As co-chair of the bipartisan Senate Rural Health Caucus, Senator Heitkamp is committed to advocating for rural health issues and protecting safety net health providers by working with top federal officials, local providers, and everyone in between. North Dakota’s rural landscape presents a distinct challenge to providing health care, and health providers rise to the challenge by providing high quality, low cost care. Often times, a local hospital or clinic drives the backbone of the economy of many of the state’s small communities. Various payment models, such as the critical access hospital program and the frontier provision included in the health reform law, make sure providers in remote and rural regions are compensated fairly. Following Senator Heitkamp’s call to give greater attention to the needs of rural health care, the Administration created the Rural Health Council that will give rural communities a stronger voice on the federal rules and regulations that impact them.

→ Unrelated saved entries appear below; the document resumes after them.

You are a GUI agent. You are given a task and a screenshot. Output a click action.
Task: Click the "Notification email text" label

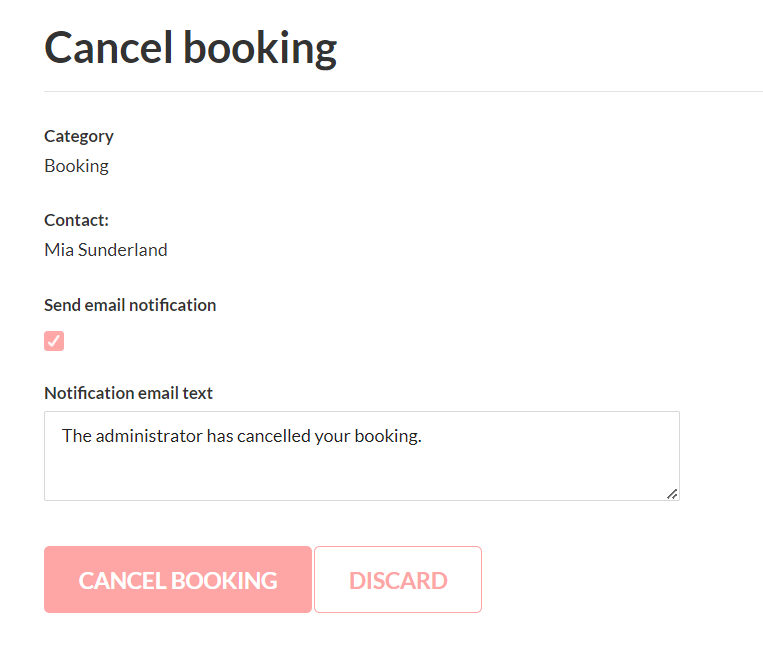point(128,393)
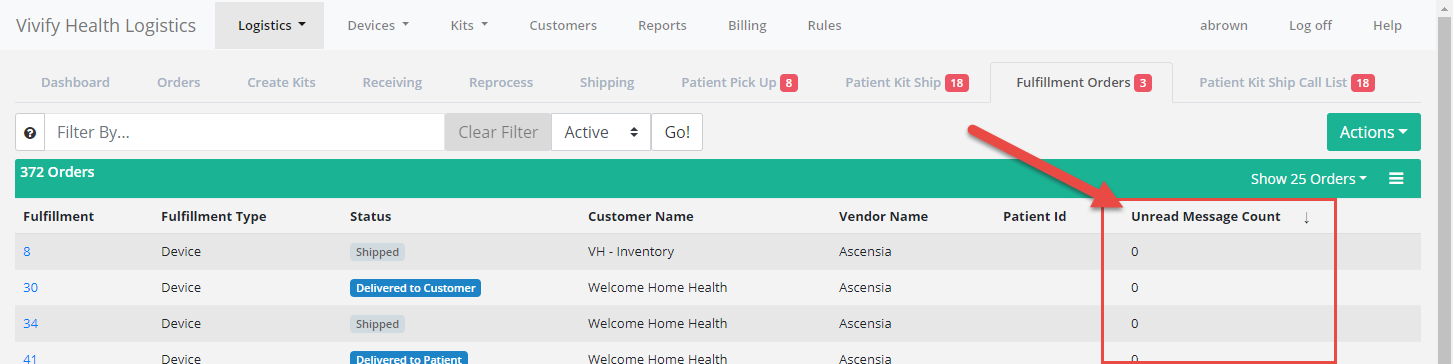Click into the Filter By text field
Screen dimensions: 1453x364
(x=245, y=132)
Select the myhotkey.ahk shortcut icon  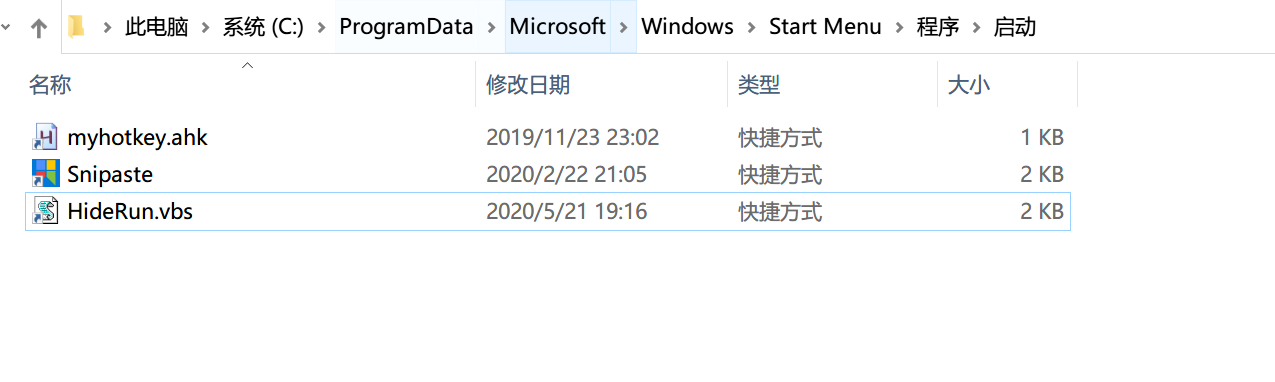(46, 137)
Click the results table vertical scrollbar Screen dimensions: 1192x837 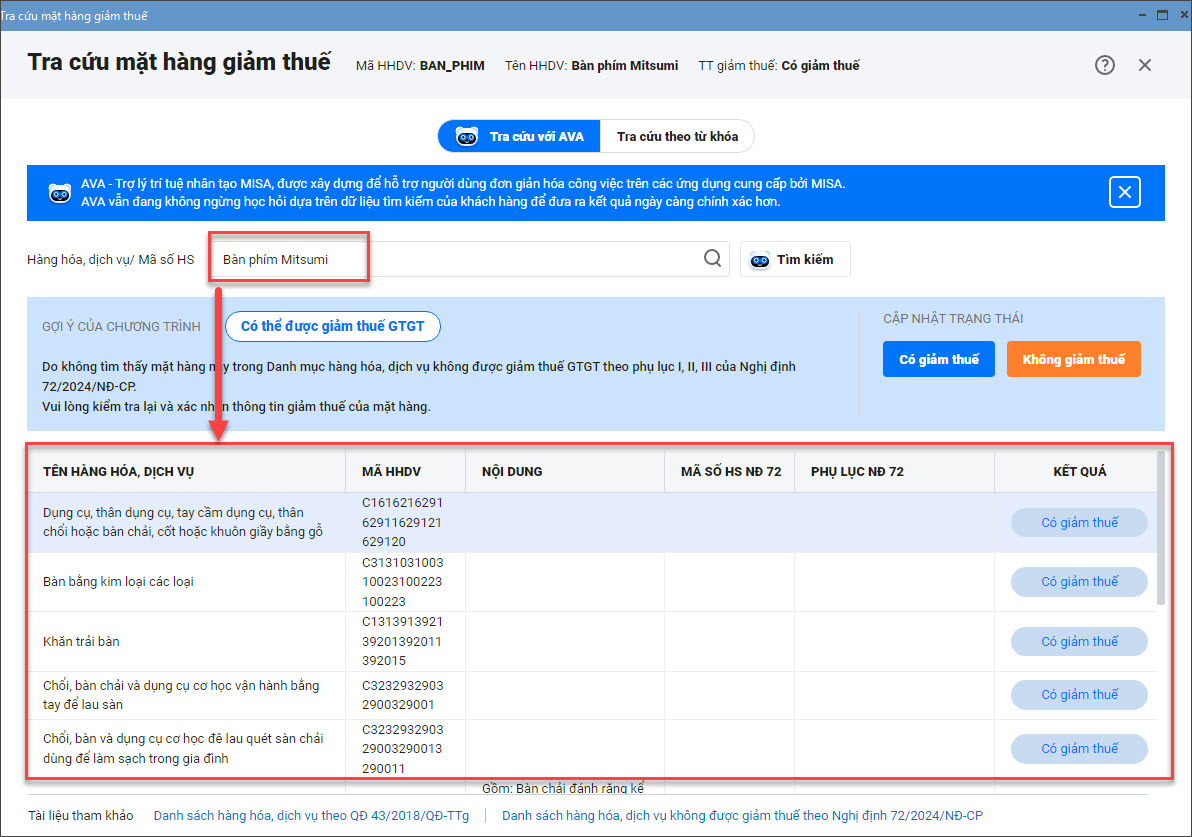1160,530
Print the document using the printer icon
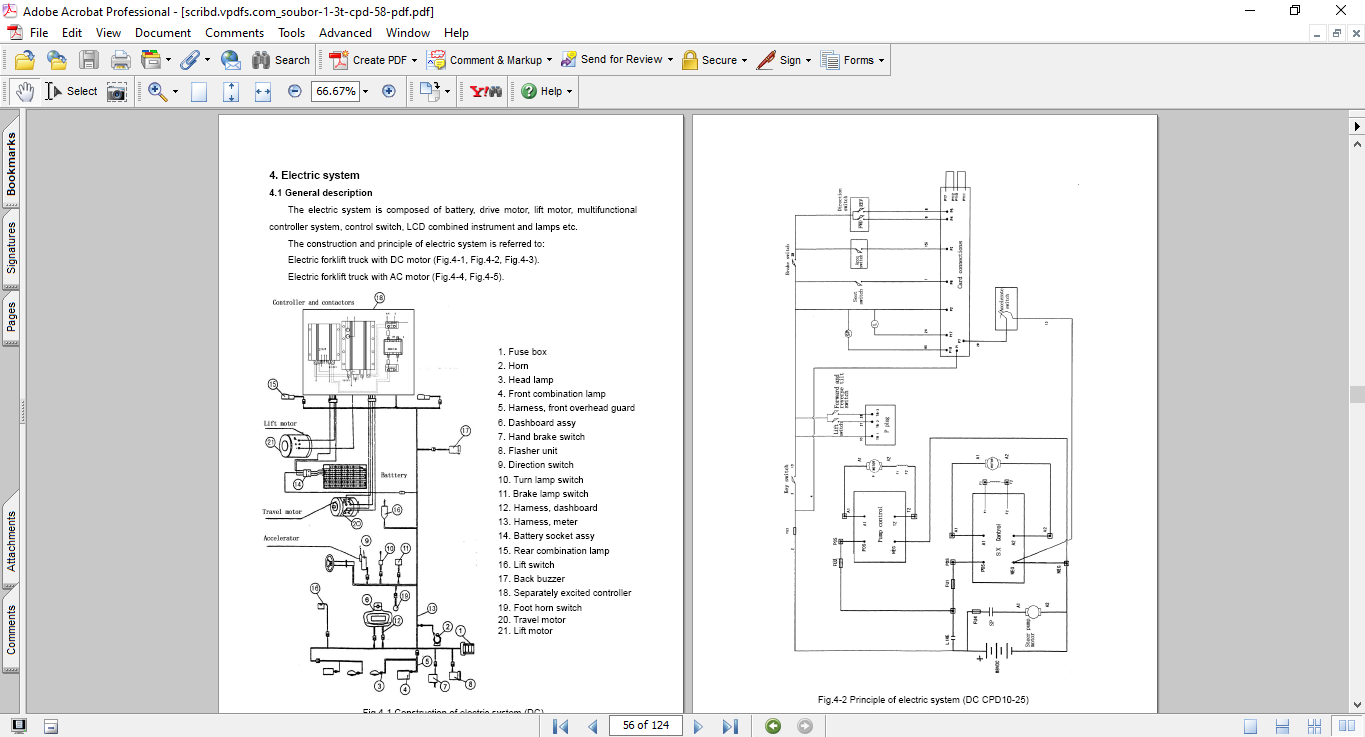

Senator Heitkamp successfully pushed to get into law a two-year extension of federal funding for Community Health Centers, the National Health Service Corps, and the Teaching Health Center Graduate Medical Education program, which focuses on increasing the primary care workforce, particularly in rural and underserved areas. She has introduced bipartisan legislation to incentivize medical professionals to serve in high-need, rural areas and make commonsense regulatory changes that recognize the reality on the ground in rural health care delivery. And she introduced a series of bills that would make sure the federal government is listening closely to the needs and challenges of rural communities in North Dakota and across the country when accessing critical resources like health care.

Trauma, Mental, and Behavioral Health

Senator Heitkamp is a staunch advocate for making sure North Dakotans have access to quality mental and behavioral health care – especially in rural and Native American communities. She has pushed for increased federal funding to make sure that local community health centers have the resources they need to provide services and care and for important provisions that will help students, families, and communities more easily access mental and behavioral health care and services.

Senator Heitkamp has also been working to ensure the impact of childhood trauma – including substance abuse, neglect, abuse, witnessing crime, parental conflict, and mental illness – is better understood and taken into account when proposing solutions to these challenges. Traumatic experiences can lead to severe health and behavioral complications that can impact children throughout their lives. Young people who experience four or more traumatic events are three-times more at risk of heart disease or lung cancer, while those who experience six or more traumatic events are 30-times more likely to attempt suicide. 

Senator Heitkamp introduced the Trauma-Informed Care for Children and Families Act, comprehensive legislation to address and mitigate the detrimental impact exposure to trauma can have on children and families – particularly those in Native communities – as they grow and develop. Recognizing the impact of addiction on children, she has successfully pushed to ensure provisions of this bill are incorporated in Congress’s efforts to address the opioids crisis.

Medicare and Medicaid

The Medicare and Medicaid programs have played important roles in the lives of seniors, people with disabilities, and low-income American families for decades. Thousands of children with disabilities, low-income families, and seniors in nursing homes in North Dakota count on Medicaid to get affordable health coverage, and many North Dakota seniors rely on Medicare to help pay for visits to the doctor, hospital stays, and prescription drugs.

Senator Heitkamp has been a champion in the Senate for her efforts to fight against privatization, block grants, or cuts to Medicare and Medicaid.